GIVEN DATA ->
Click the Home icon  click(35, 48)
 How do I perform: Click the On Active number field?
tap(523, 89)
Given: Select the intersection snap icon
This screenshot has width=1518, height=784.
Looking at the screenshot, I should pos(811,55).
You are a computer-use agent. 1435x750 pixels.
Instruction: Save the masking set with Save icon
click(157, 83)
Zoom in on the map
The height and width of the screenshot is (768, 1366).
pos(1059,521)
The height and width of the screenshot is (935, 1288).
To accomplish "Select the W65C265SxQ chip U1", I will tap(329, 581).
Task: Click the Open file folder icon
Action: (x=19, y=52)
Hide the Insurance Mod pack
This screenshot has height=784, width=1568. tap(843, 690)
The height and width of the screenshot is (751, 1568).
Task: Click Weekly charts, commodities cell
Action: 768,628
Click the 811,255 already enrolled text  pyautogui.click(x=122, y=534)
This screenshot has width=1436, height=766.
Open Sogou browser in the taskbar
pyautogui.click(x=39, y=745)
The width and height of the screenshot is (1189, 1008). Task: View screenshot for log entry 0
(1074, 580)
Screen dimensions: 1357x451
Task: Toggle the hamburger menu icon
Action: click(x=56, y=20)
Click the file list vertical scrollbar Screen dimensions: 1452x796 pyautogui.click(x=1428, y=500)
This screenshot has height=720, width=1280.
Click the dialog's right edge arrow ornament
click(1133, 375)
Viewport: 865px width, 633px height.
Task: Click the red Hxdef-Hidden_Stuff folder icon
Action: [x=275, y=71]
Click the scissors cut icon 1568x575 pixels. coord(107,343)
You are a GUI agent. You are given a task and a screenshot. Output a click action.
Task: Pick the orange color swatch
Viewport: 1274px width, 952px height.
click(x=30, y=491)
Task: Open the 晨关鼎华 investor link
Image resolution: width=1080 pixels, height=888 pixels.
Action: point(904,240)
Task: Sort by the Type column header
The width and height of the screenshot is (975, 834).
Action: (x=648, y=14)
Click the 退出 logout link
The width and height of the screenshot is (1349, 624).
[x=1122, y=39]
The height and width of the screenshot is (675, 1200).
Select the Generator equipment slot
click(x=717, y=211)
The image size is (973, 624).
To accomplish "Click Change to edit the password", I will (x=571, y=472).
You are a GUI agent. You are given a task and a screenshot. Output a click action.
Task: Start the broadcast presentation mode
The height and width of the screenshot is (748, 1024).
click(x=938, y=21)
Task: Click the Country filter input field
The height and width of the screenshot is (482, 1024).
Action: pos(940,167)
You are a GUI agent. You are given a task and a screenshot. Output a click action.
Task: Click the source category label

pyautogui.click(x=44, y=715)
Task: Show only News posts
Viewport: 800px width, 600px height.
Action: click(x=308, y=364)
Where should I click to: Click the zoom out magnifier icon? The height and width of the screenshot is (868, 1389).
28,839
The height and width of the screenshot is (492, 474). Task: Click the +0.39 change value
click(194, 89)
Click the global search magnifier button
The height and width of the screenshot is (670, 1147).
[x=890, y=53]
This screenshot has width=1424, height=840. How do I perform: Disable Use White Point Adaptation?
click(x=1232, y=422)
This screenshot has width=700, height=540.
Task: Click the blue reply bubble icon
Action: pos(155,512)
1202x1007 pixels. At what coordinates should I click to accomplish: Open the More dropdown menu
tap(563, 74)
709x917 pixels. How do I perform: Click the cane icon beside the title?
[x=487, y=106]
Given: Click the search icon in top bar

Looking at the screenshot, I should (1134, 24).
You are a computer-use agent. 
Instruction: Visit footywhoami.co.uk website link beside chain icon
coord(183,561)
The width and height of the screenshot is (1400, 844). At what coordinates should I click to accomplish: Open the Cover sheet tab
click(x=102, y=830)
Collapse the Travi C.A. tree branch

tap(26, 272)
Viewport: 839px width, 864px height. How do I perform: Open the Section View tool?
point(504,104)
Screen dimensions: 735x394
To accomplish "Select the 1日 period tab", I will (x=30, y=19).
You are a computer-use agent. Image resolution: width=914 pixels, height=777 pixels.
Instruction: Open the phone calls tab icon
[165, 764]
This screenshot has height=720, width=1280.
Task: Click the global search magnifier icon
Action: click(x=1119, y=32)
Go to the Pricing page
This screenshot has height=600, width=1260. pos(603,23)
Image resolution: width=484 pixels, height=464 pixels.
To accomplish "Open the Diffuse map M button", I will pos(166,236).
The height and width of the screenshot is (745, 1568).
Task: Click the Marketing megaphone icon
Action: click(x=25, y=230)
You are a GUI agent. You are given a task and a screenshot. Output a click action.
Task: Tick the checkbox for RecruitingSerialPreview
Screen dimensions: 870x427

TASK GOAL -> Would you please copy every line from the listing above that contains the word "computer"?

RESPONSE AREA ->
You are a computer-use agent. 1435x750 pixels.
You are a computer-use agent. 
You are a computer-use agent. Image resolution: width=914 pixels, height=777 pixels.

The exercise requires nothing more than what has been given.